» **Document section**:
16

Do I need an extern "C" {} block to include standard C headers in a C++ program. Only consider standard C headers which do not have counterparts in C++.

For example:

extern "C" {
 #include <fcntl.h>
 #include <unistd.h>
}
1
21

The system C headers usually already include a extern "C" block, guarded by #ifdef __cplusplus. This way the functions automatically get declared as extern "C" when compiled as C++ and you don't need to do that manually.

For example on my system unistd.h and fcntl.h start with __BEGIN_DECLS and end with __END_DECLS, which are macros defined in sys/cdefs.h:

/* C++ needs to know that types and declarations are C, not C++.  */
#ifdef   __cplusplus
# define __BEGIN_DECLS  extern "C" {                                            
# define __END_DECLS }
#else
# define __BEGIN_DECLS
# define __END_DECLS
#endif
10

The behavior of <fcntl.h> and <unistd.h> in C++ is not specified by the standard (because they are also not part of the C89 standard). That said, I have never seen a platform where they (a) exist and (b) actually need to be wrapped in an extern "C" block.

» **Tasks for this exercise**:
1. Answer these questions using the thread about extern "C" and C headers:
(a) Which two headers does the opening example wrap in an extern "C" block?
(b) In which header are __BEGIN_DECLS and __END_DECLS defined?
(c) Which C standard are <fcntl.h> and <unistd.h> said not to be part of?
2. Translate this sentence from the thread about extern "C" and C headers into Spanish: "Only consider standard C headers which do not have counterparts in C++."
The material after this point is not needed for any task.

» **Recorded information**:
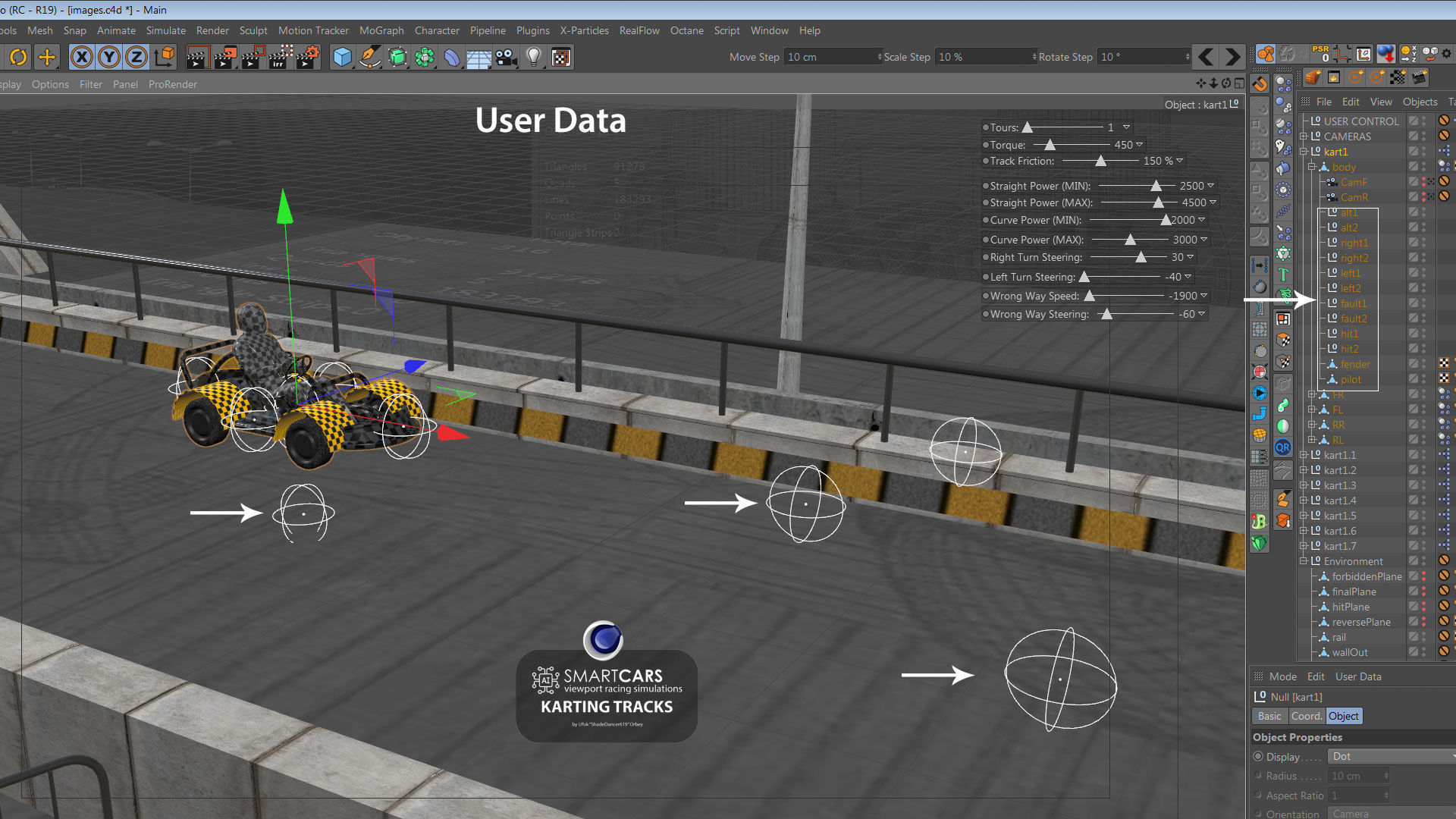Click the PSR reset icon
The image size is (1456, 819).
pos(1320,54)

» **Answers below**:
1.
(a) fcntl.h and unistd.h
(b) sys/cdefs.h
(c) C89

2. Considera solo los encabezados estándar de C que no tienen equivalentes en C++.